Recently my friend has asked me, “Dude, it’s been quite some time that you have been working on Big Data and related software stacks. I have a simple problem and could you please educate me on these jargons and provide a suitable solution ? “
The inherent repulsive behaviour in me have put me in a defensive mode but I somehow mustered enough courage to hear the problem statement out and it goes like this :-
"Let's assume that you have a stream of data flowing in and I want to put the data into different buckets by aligning with the following rules :-
1. The records in a given bucket shouldn't be duplicates
2. All the incoming data should be emitted out i.e the collection of data in different buckets will be the same as incoming data.
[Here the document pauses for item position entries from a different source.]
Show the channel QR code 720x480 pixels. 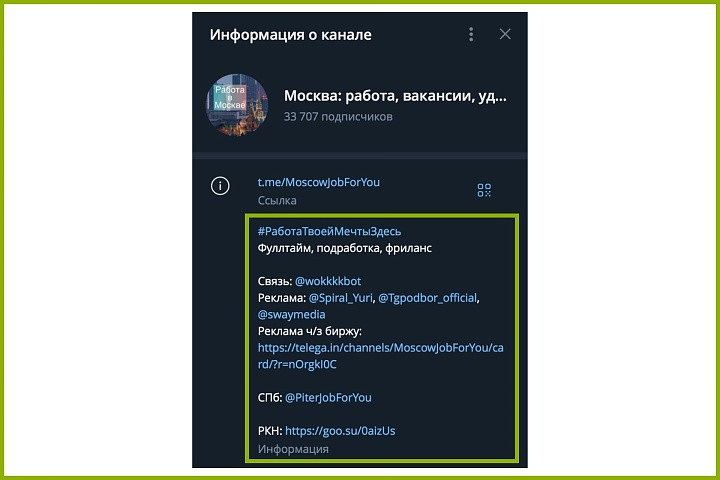click(x=484, y=190)
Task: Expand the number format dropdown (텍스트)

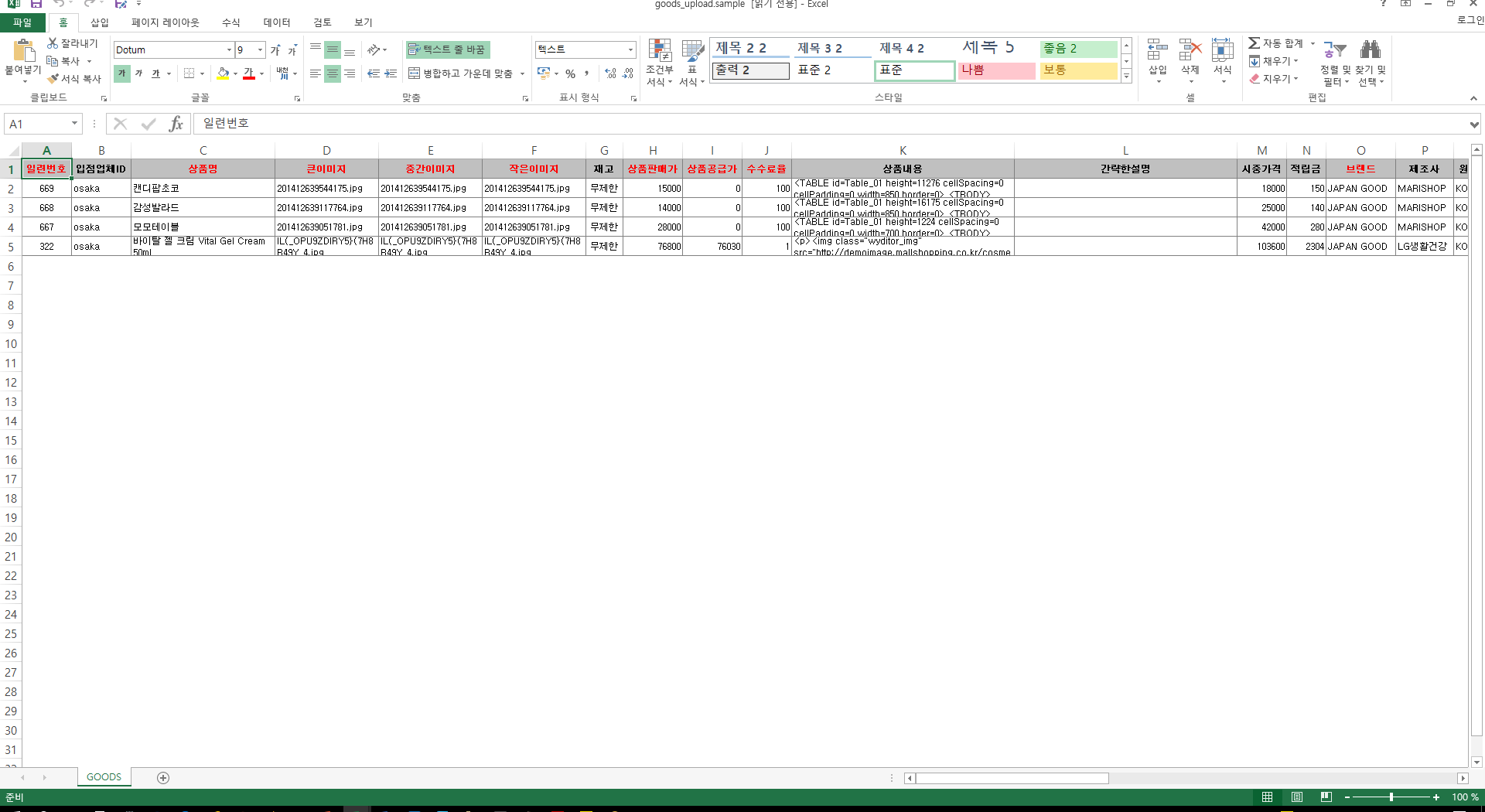Action: [630, 49]
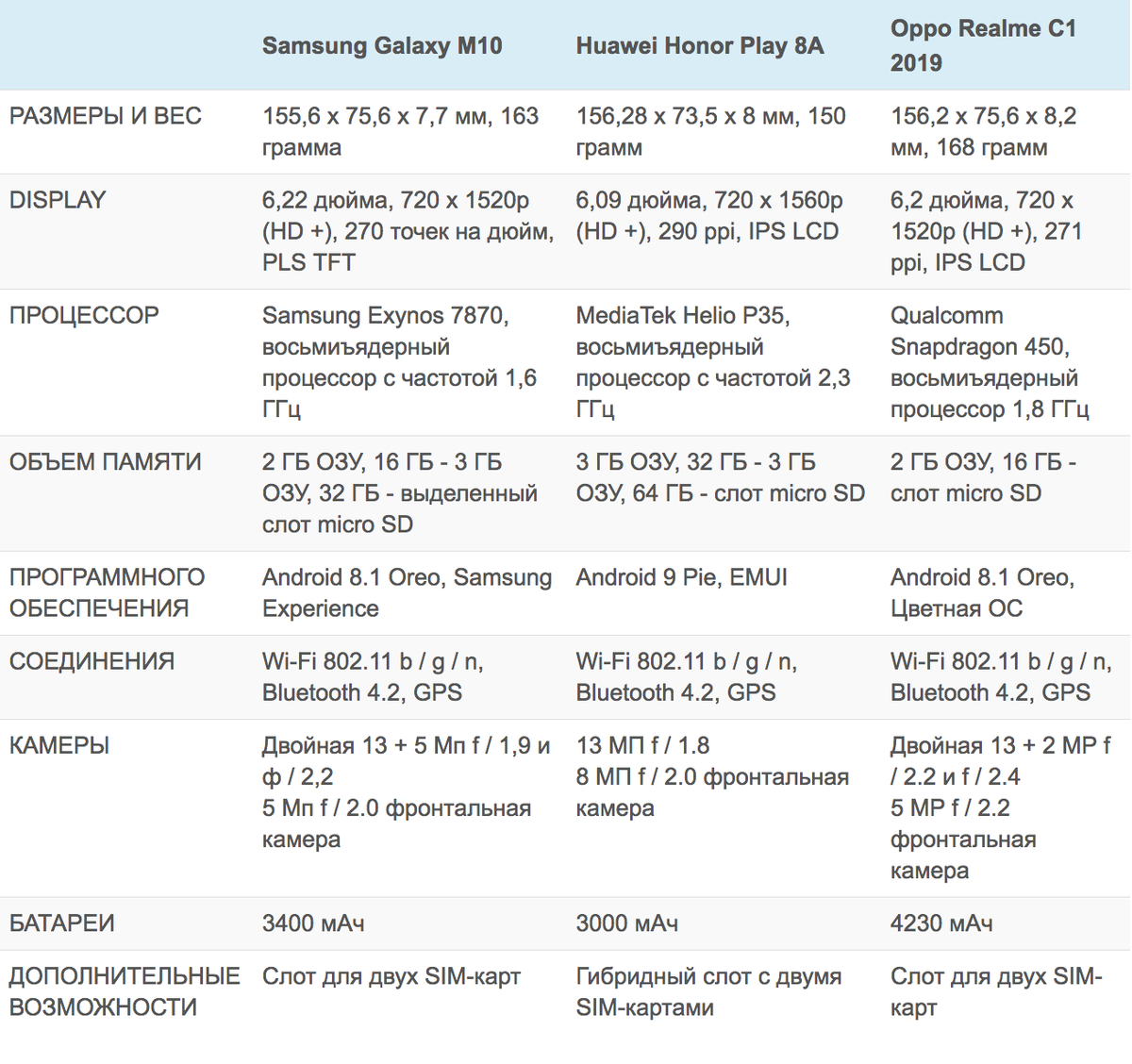Viewport: 1132px width, 1064px height.
Task: Click the Samsung Exynos 7870 processor cell
Action: pos(400,362)
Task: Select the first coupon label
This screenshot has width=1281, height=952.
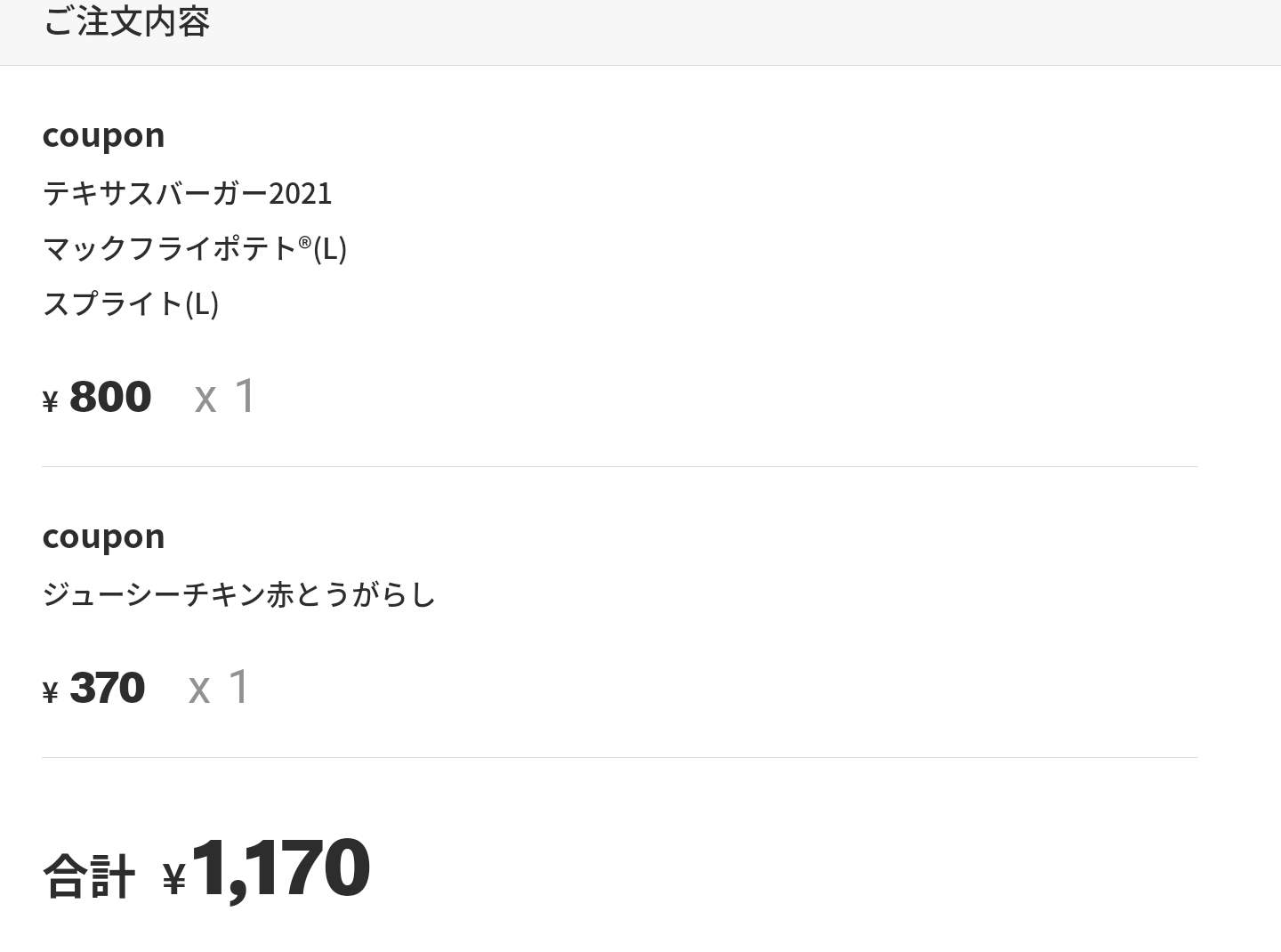Action: tap(103, 134)
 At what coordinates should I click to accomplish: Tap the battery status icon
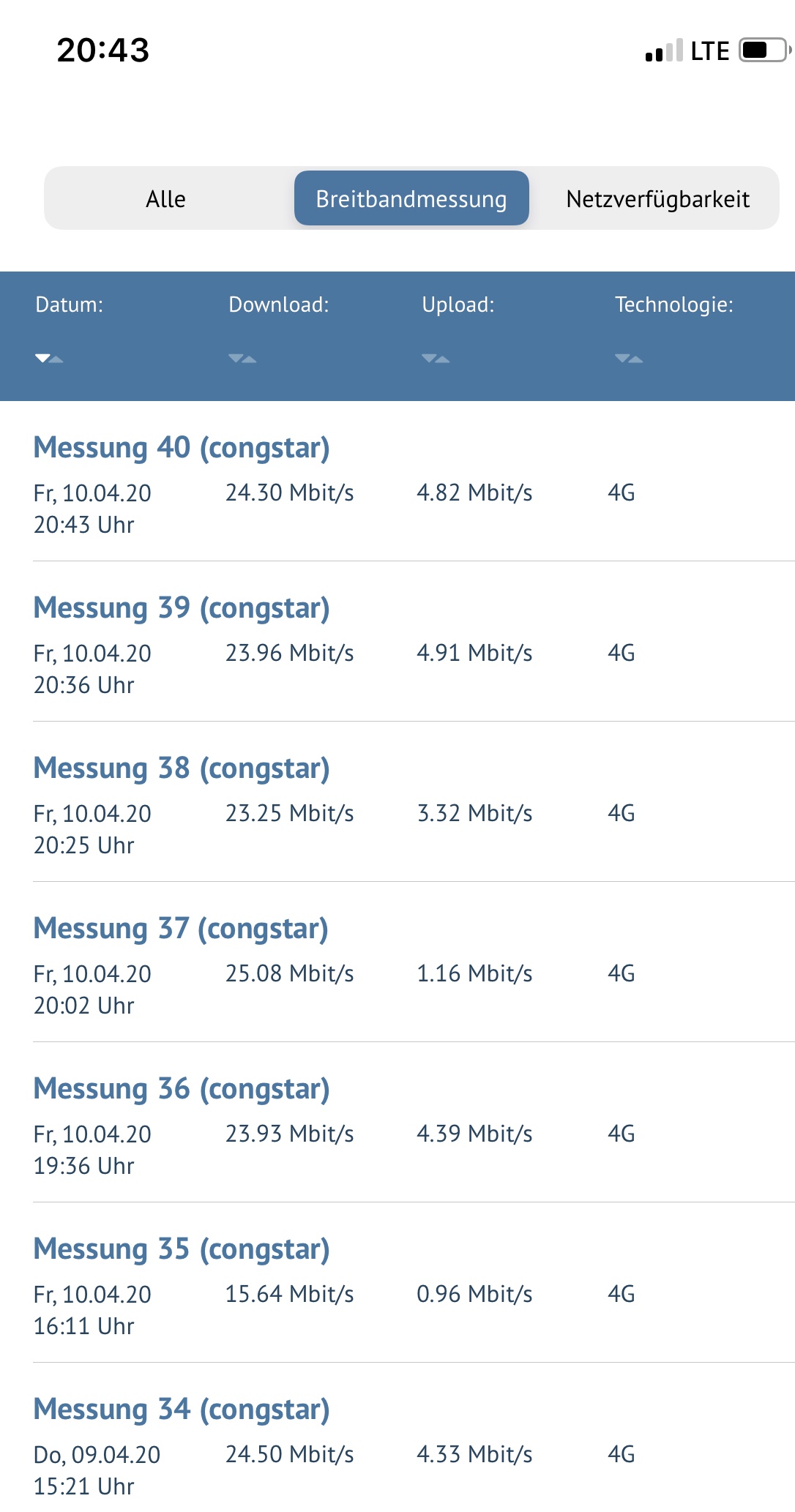[763, 50]
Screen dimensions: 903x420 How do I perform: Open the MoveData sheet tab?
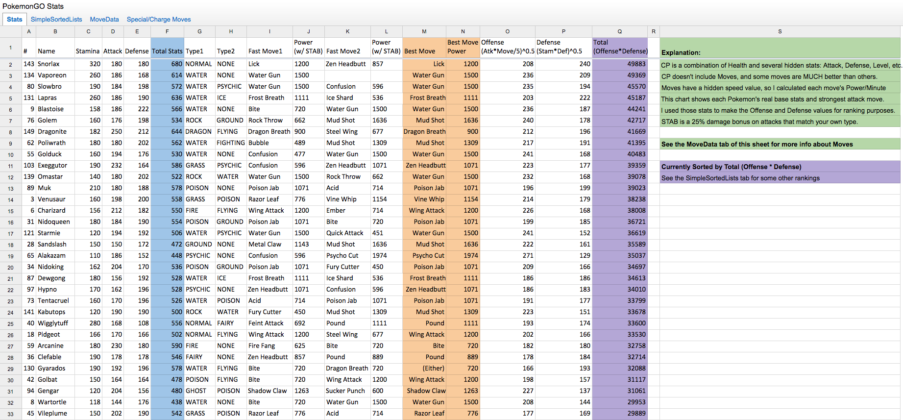pos(106,19)
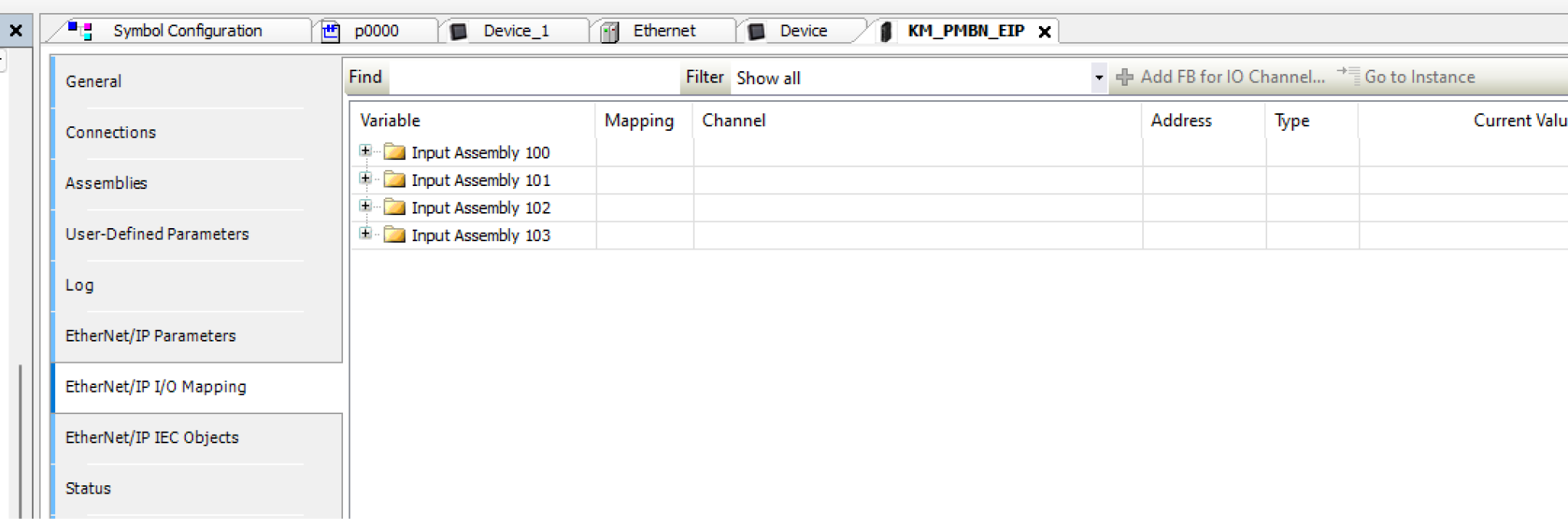Click the Input Assembly 103 folder icon
This screenshot has height=519, width=1568.
click(x=394, y=235)
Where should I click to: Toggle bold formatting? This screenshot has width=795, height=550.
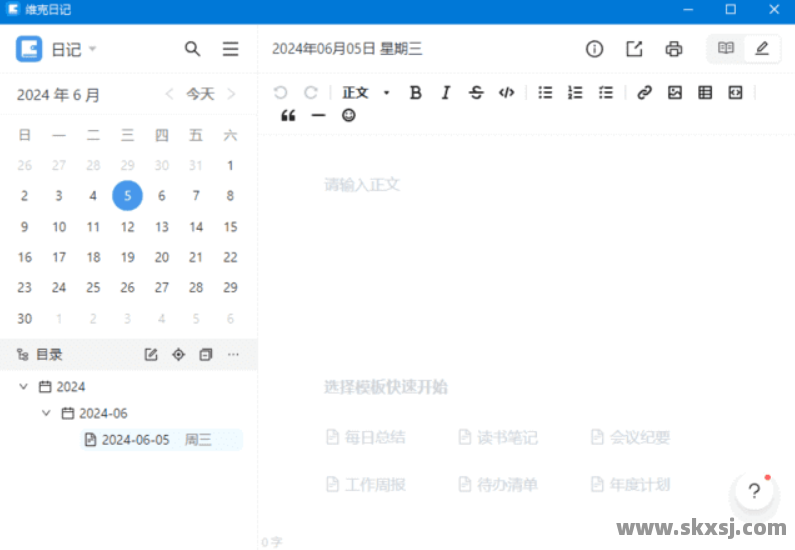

Once, the data is arranged in different buckets, we should be able to call a Sink. Let's assume this as an HTTP API Service / HDFS output location.
Whenever I am encountered with a problem, I will try to picturise the statement in my mind (I assume our brain has some ‘magical’ power to process and give out results when we lift problem statements into diagrams with box and connectors :) ) and that goes like this :-
Ok, we are successful in plotting the problem statements using box and connectors. But, I already find myself bombarded with lot of questions which I am not certain about.
We will try to answer each of these questions at different points in the journey.
As we all do, my immediate reflex was to google on these jargons and without much hassle I was able to come up with the following conclusions.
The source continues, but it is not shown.